Gamma-glutamyltransferase induction by dexamethasone in cytochrome P-450-depleted rat liver.

The effects of the cytochrome P-450 depletion by cobaltic protoporphyrin IX on the postnatal glucocorticoid-inducibility of the membrane-bound enzyme gamma-glutamyltransferase have been assessed in the rat liver. Dexamethasone-induced gamma-glutamyltransferase activity in 14-, 28- and 77-day-old rats was high, weak and absent, respectively, and inversely correlated with the physiological cytochrome P-450 activity. In the liver acinus, the enzyme was reexpressed by the zone 1 and zone 2 hepatocytes in suckling rats, substantially only by the zone 1-hepatocytes in just weaned rats. Following cytochrome P-450 depletion, gamma-glutamyltransferase induction by dexamethasone was more rapid, more intense and more extended in the liver acinus, occurring also in the zone 3 hepatocytes in suckling rats, in the zone 2 and a few zone 3 hepatocytes in just weaned rats. Further, the enzyme induction occurred also in adult rats in the zone 1 and in some zone 2 cells. This shows that cytochrome P-450 modulates the extent of hepatic gamma-glutamyltransferase induction by dexamethasone in postnatal rat-hepatocytes. The phenomenon may be consequent on hormone biotransformation changes caused by the cytochrome P-450 depletion.

Metyrapone modulation of tyrosine aminotransferase induction by dexamethasone in cultured hepatocytes.

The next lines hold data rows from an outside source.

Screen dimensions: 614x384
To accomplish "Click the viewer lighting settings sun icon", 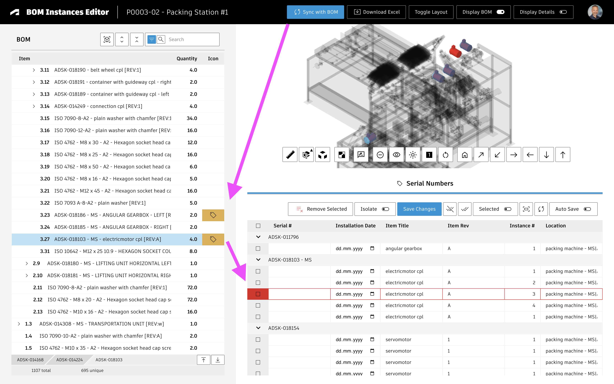I will click(x=413, y=154).
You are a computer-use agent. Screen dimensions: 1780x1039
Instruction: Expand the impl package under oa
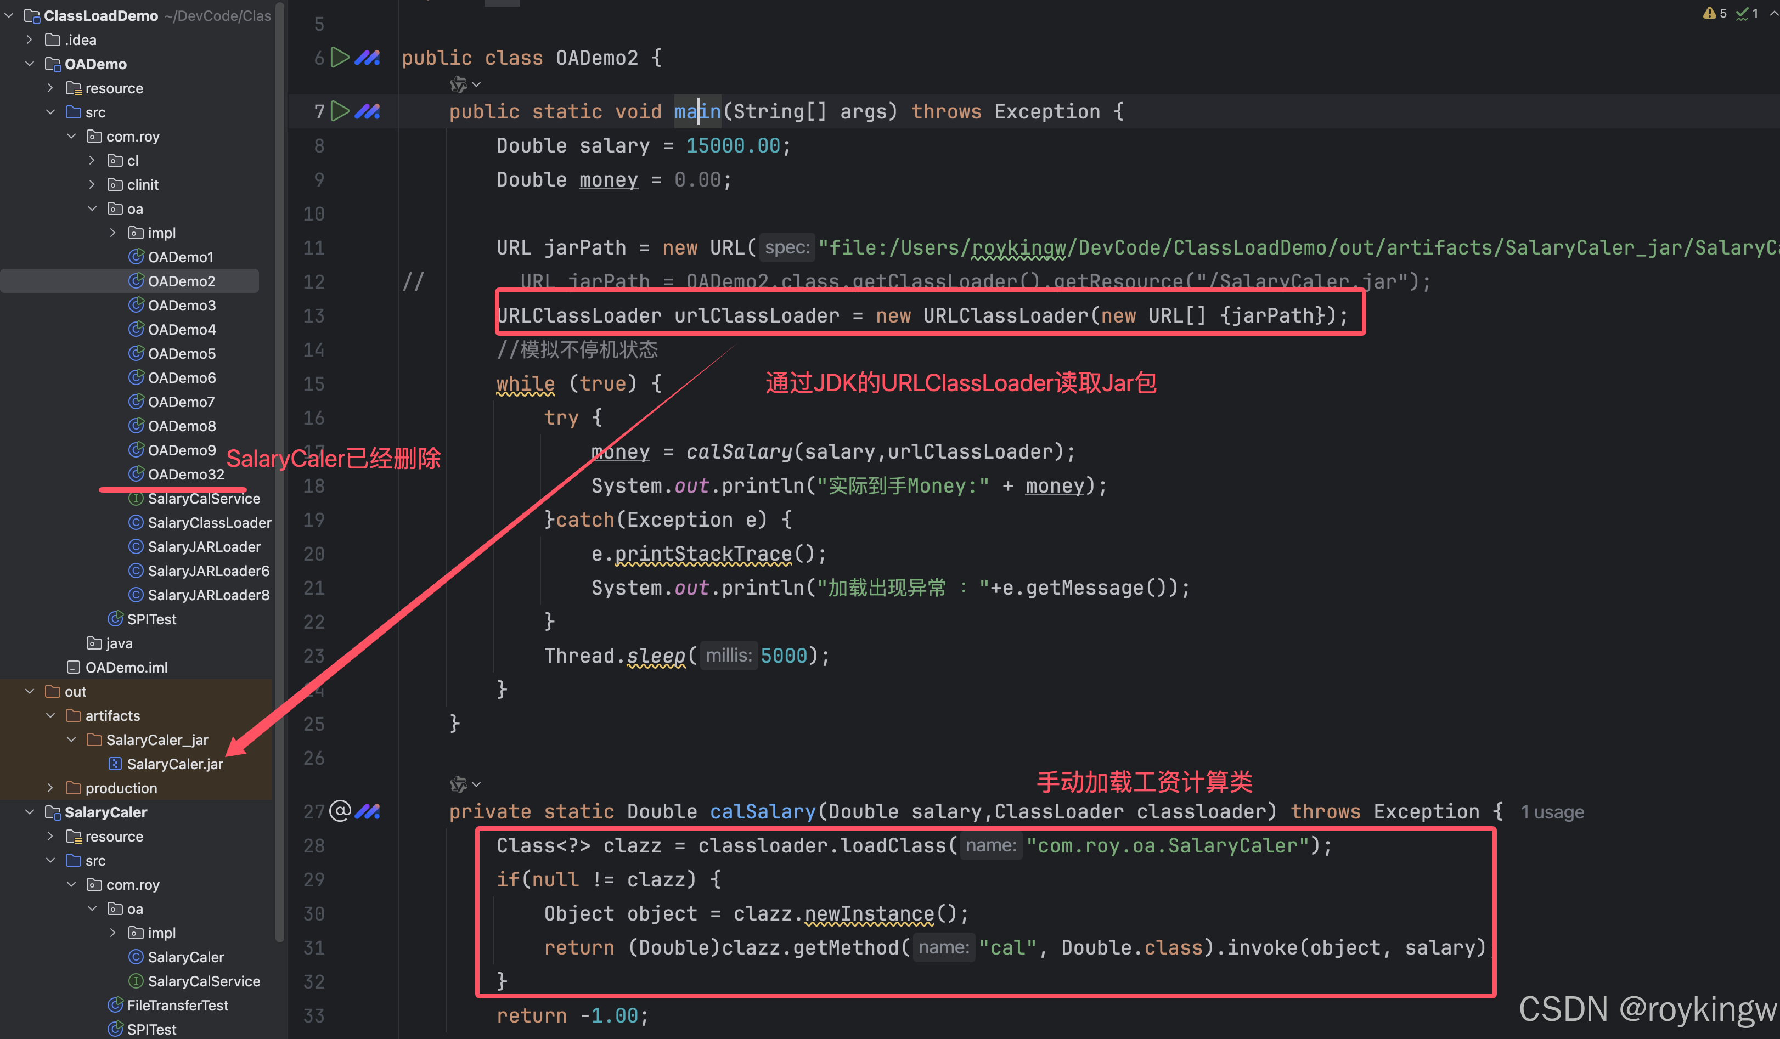pos(112,232)
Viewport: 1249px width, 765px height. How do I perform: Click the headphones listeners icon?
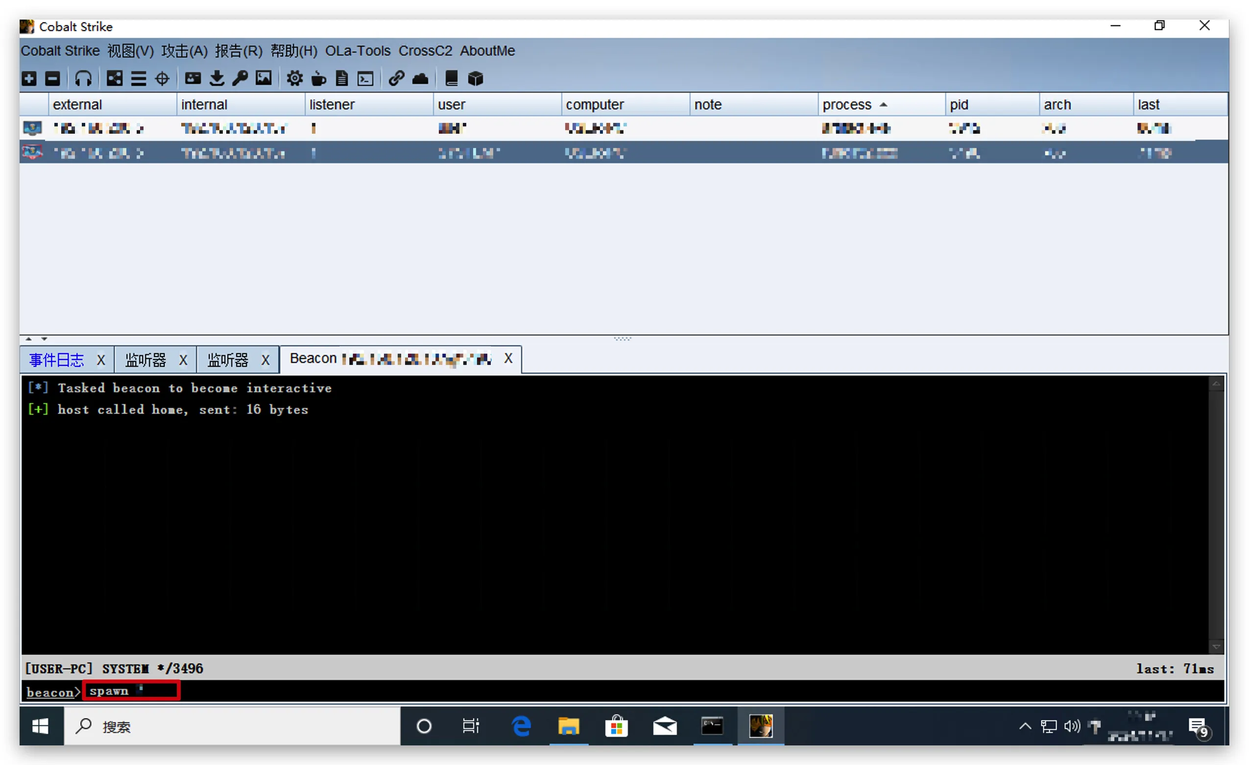click(x=83, y=79)
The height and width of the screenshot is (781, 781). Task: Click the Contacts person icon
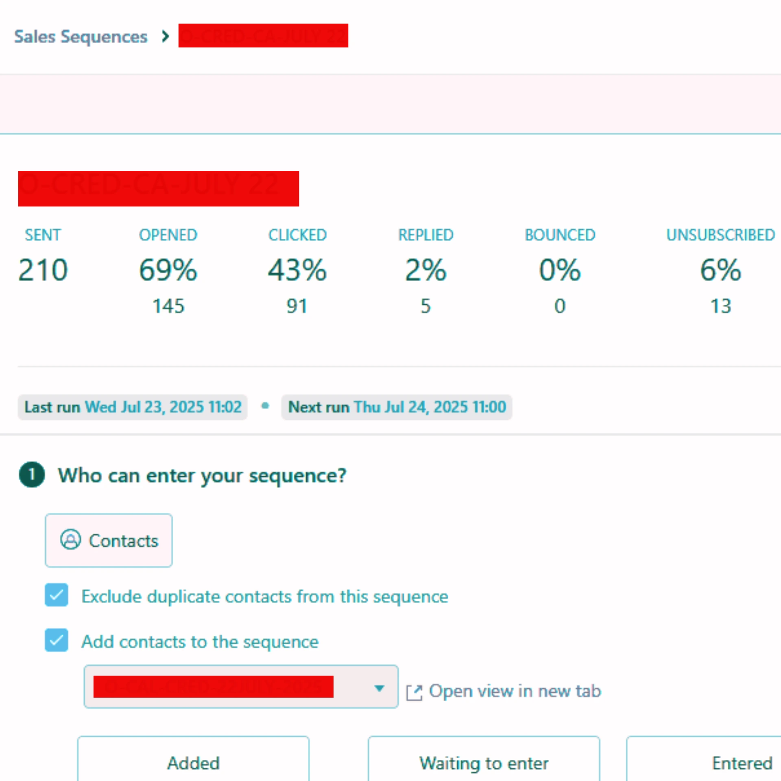point(70,540)
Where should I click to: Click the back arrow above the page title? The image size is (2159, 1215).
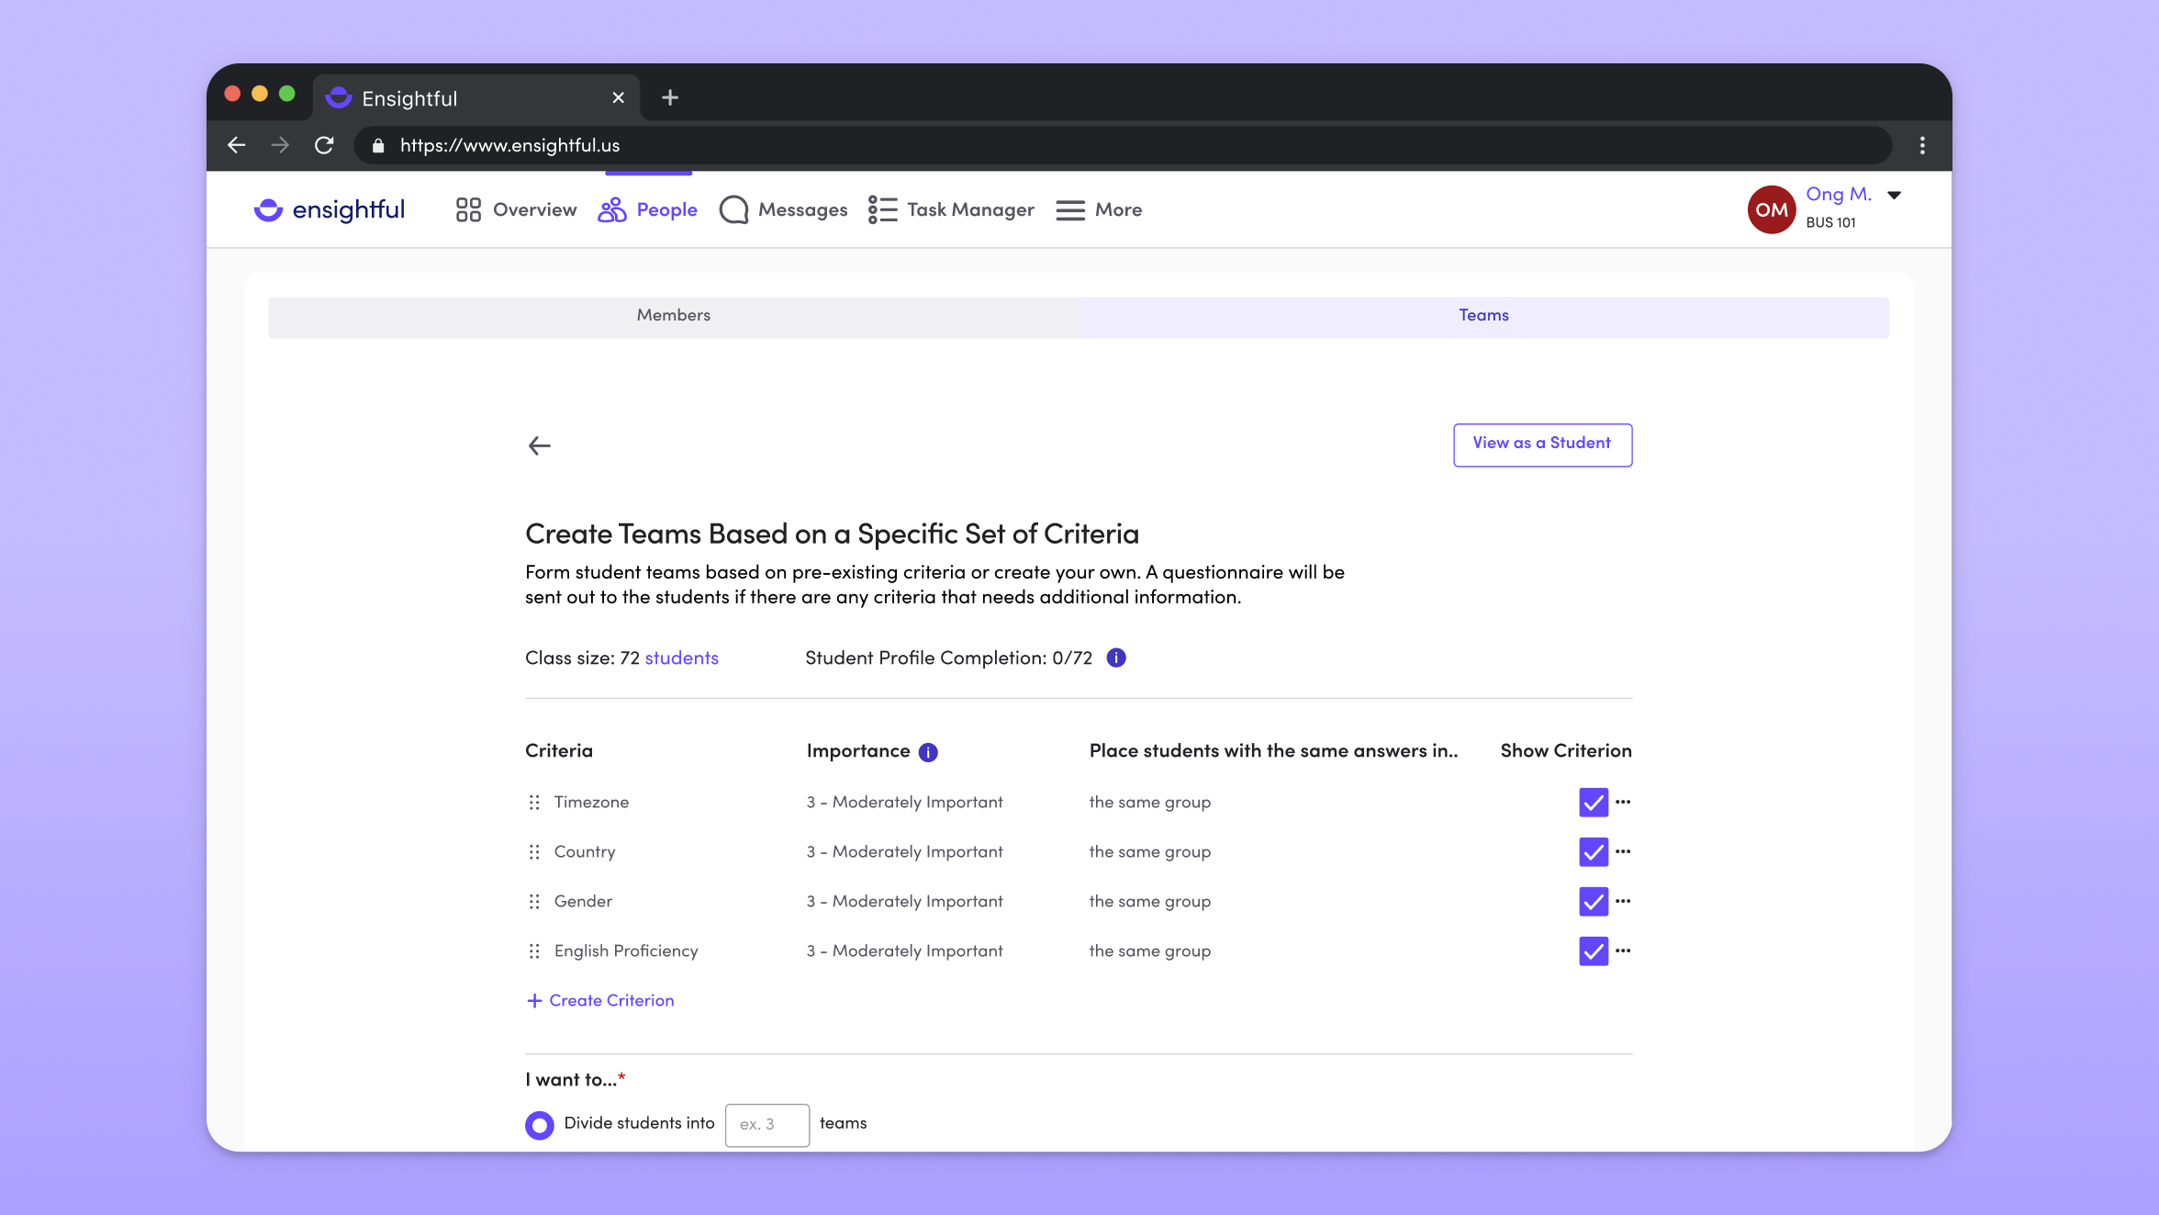tap(540, 445)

Metyrapone, an inhibitor of cytochrome P-450-dependent monooxygenases, enhanced the induction of tyrosine aminotransferase by dexamethasone in primary cultures of hepatocytes, while it had no effect on the basal level of the enzyme activity in the absence of the hormone. The amplification of the hormonal induction of tyrosine aminotransferase activity was strictly correlated with the concentration and with the inhibitory action of the compound on cytochrome P-450. The phenomenon occurred even at the maximally effective concentrations of dexamethasone, thus showing that metyrapone is a 'Glucocorticoid Potency Amplifier'. The dexamethasone activity amplification by metyrapone could be the consequence of a modulation of the glucocorticoid biotransformations due to the cytochrome P-450 inhibitor.